Zhu and Zhang were allegedly members of a hacking group known within the cybersecurity community as APT 10 and also worked for a Tianjin company Huaying Haitai Science and Technology Development Co, prosecutors said.
In a new twist reflecting corporate computing’s evolution, the hackers often infiltrated cloud computing companies and other major technology providers to indirectly reach clients’ valuable documents.
Hacking targets included the US Navy, the National Aeronautics and Space Administration (NASA) and companies involved in aviation, space and satellite technology, the indictment said, as well as technology firms that provide outsourced email, storage and other computing tasks, according to court documents.
Overall, prosecutors say, the alleged hackers stole “hundreds of gigabytes” of data, breaching computers of more than 45 entities in 12 states. They are not in custody and the US does not have an extradition treaty with China.
“China’s goal, simply put, is to replace the US as the world’s leading superpower and they’re using illegal methods to get there,” FBI Director Chris Wray told a news conference, adding that the companies targeted by China were a “who’s who” of US businesses.
The US Justice Department accused China of breaking a 2015 pact to curb cyber espionage for corporate purposes.
In an operation coordinated with US allies in Europe and Asia, Deputy Attorney General Rod Rosenstein said the inditement of the duo aimed to rebuff “China’s economic aggression”.
“We want China to cease its illegal cyber activities,” Rosenstein said.

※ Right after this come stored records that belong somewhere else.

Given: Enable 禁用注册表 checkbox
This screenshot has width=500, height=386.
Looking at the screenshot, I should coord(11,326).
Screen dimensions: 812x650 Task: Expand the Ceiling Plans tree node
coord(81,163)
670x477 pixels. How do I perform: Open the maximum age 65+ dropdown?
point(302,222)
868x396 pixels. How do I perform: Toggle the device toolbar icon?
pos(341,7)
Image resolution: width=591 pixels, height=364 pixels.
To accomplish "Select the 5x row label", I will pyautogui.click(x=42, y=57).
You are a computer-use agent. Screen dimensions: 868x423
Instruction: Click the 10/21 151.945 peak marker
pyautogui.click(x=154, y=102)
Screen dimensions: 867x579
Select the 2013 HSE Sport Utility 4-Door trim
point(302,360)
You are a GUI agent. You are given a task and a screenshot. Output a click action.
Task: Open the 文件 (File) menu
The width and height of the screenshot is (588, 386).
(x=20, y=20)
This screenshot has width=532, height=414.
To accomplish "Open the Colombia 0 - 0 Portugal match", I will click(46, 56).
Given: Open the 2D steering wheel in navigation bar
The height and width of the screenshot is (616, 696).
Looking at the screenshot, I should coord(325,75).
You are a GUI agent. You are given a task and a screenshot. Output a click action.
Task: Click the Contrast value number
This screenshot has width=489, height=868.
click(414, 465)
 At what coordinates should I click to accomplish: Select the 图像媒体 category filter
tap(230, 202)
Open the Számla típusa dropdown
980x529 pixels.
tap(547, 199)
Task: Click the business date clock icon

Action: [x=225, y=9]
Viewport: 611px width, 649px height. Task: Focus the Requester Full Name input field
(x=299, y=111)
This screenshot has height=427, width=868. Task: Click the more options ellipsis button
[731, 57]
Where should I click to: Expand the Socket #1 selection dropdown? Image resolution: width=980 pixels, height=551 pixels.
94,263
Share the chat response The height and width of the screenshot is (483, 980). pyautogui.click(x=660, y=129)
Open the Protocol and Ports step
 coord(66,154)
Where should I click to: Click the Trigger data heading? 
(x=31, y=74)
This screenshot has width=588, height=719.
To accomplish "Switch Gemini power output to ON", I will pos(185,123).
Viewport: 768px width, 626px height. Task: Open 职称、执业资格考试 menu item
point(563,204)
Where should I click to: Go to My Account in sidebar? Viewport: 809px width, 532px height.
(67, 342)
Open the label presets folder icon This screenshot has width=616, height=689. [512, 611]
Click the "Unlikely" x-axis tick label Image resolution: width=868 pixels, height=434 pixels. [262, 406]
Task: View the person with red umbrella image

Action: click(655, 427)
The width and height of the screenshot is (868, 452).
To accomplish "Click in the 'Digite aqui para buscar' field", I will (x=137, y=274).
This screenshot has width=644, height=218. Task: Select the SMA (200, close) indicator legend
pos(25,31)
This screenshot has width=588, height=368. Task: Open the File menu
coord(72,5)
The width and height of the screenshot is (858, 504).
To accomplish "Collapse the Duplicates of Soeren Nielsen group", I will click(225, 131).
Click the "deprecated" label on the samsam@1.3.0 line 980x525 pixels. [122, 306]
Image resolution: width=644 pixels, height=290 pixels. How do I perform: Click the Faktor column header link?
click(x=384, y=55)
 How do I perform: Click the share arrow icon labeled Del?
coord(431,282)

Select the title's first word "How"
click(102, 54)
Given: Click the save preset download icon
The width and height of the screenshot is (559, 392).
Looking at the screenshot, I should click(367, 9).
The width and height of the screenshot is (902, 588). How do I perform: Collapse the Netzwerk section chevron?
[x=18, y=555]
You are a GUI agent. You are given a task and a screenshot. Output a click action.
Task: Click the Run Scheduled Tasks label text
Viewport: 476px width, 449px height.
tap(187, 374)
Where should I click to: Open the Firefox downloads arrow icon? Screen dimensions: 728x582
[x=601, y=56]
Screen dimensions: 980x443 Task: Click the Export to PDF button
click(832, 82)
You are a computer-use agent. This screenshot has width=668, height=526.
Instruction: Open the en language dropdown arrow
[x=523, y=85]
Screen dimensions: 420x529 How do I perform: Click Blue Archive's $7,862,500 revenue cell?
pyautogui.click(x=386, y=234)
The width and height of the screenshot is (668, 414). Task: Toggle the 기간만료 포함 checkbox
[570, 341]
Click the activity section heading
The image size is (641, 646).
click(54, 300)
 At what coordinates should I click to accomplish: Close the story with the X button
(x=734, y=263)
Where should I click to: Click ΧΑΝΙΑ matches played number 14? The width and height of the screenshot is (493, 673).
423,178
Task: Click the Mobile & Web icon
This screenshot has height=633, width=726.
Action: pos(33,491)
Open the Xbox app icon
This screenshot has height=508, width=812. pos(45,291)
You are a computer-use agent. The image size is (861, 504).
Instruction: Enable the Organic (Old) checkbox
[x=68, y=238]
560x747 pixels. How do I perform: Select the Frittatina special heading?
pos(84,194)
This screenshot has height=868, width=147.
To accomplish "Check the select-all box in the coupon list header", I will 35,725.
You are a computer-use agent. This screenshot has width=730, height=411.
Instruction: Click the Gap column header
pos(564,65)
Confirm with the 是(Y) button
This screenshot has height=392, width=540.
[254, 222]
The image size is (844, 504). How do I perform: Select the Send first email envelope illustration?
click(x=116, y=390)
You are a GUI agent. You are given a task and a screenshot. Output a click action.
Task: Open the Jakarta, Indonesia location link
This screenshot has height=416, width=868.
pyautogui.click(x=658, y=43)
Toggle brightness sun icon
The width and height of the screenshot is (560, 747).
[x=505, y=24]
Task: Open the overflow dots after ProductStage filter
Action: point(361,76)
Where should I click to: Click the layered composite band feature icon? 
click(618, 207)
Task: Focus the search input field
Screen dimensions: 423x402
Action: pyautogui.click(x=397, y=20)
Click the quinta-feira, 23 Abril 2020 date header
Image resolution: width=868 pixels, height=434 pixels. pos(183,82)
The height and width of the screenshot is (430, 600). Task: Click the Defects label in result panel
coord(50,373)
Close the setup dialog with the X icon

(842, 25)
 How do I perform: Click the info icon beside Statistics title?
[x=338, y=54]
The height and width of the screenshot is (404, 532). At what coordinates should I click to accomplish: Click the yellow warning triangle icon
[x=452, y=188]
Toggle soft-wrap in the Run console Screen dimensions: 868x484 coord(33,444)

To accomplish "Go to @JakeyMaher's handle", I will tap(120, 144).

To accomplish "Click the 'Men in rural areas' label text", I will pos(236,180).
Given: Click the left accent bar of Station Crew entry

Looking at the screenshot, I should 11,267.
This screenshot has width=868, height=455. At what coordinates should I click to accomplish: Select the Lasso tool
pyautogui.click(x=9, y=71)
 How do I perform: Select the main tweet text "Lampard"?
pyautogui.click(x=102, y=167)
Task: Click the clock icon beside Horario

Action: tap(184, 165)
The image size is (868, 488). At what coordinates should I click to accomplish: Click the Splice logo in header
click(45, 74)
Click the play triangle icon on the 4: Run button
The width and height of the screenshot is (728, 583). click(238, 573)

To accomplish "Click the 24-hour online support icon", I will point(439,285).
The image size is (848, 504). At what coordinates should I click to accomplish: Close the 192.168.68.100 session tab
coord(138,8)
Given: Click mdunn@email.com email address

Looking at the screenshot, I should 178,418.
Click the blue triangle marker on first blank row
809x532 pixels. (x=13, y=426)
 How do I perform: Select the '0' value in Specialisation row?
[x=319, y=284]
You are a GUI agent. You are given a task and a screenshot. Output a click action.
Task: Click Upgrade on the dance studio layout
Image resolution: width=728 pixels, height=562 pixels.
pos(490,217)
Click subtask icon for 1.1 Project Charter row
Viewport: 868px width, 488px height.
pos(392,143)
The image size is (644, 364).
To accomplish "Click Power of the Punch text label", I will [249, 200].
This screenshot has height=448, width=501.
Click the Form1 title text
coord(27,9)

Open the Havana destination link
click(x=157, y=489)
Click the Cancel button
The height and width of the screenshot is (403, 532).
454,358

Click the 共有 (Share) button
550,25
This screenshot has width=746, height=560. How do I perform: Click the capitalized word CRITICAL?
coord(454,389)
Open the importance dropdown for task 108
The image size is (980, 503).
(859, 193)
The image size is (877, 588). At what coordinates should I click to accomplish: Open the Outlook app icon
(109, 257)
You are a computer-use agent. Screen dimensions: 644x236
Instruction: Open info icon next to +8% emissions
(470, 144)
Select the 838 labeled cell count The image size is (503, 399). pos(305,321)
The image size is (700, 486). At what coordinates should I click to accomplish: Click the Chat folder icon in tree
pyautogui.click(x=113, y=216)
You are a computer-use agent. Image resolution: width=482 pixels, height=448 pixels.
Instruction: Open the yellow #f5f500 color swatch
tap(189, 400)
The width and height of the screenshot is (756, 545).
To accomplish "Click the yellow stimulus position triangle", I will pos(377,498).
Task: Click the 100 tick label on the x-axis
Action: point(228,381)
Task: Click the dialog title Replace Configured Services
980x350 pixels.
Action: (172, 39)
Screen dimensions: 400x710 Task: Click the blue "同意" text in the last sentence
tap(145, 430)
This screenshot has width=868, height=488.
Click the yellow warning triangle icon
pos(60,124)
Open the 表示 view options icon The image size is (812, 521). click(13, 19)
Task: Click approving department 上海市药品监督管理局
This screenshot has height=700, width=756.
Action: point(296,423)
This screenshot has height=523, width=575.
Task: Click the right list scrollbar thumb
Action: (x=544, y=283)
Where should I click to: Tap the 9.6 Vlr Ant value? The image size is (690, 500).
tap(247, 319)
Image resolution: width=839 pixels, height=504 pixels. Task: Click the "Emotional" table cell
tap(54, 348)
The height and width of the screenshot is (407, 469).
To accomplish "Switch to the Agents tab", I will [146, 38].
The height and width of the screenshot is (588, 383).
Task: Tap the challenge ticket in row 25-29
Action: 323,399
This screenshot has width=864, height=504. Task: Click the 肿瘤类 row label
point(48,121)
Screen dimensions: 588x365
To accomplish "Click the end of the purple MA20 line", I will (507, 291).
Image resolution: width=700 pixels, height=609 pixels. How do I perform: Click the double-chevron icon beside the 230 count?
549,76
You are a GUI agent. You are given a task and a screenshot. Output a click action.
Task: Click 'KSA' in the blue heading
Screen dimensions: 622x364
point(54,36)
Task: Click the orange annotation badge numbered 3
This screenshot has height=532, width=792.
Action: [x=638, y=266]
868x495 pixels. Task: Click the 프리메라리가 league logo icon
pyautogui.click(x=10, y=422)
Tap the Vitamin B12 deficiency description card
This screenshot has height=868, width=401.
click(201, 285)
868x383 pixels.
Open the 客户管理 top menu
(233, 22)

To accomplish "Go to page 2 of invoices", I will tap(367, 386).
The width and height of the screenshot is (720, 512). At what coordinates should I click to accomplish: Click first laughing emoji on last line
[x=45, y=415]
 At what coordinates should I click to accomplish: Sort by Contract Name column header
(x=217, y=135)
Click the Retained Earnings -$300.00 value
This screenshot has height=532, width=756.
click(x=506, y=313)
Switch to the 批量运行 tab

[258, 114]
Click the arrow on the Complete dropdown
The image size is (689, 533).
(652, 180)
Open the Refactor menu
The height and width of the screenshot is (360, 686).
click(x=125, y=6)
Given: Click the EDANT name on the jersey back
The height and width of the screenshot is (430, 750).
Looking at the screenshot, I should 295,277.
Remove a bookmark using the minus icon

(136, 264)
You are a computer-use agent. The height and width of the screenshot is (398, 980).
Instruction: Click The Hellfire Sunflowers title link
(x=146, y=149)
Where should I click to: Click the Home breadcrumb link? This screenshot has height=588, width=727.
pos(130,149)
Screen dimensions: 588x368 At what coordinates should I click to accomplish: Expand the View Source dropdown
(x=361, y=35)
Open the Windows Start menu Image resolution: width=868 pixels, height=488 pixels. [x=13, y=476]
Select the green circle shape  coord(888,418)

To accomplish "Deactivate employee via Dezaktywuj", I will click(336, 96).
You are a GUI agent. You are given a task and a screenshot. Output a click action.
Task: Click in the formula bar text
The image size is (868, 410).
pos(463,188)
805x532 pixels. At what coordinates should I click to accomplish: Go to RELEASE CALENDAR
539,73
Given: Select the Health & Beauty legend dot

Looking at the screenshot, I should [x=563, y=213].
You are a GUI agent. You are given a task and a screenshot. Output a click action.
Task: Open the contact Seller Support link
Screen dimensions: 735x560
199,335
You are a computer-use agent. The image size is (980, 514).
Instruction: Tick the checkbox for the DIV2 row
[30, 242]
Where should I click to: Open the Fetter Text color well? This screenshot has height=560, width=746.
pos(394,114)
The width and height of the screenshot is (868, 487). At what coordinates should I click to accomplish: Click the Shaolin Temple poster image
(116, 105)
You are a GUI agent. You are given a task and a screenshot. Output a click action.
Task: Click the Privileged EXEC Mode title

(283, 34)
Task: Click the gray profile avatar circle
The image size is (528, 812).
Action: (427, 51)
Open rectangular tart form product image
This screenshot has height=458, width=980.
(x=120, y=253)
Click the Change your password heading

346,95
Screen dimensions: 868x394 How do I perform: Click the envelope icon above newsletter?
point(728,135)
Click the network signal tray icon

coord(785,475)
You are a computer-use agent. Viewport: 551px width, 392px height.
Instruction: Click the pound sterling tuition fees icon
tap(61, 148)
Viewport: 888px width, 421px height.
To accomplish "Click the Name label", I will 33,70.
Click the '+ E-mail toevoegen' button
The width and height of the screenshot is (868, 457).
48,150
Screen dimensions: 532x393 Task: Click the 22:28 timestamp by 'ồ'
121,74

Einar Tangen, a China political analyst who advises the Chinese government on economic and development issues, said the US indictment “reads more like something from the State Department that you would expect from the Department of Justice”.
“In terms of how this affects the relationship – because nothing is going to be provable unless they get these two individuals to go through a court trial – all it is doing is serving to create a greater divide especially in public opinion, especially in public opinion in the US and China,” Tangen told Al Jazeera from Beijing.
This is the latest in a series of hacking cases brought by the US government against Chinese nationals. In October, it charged Chinese intelligence officers with stealing information on a turbofan engine used in commercial jetliners.
The same month, the Justice Department arrested an alleged spy for China’s Ministry of State Security on charges of economic espionage and attempting to steal US aviation trade secrets.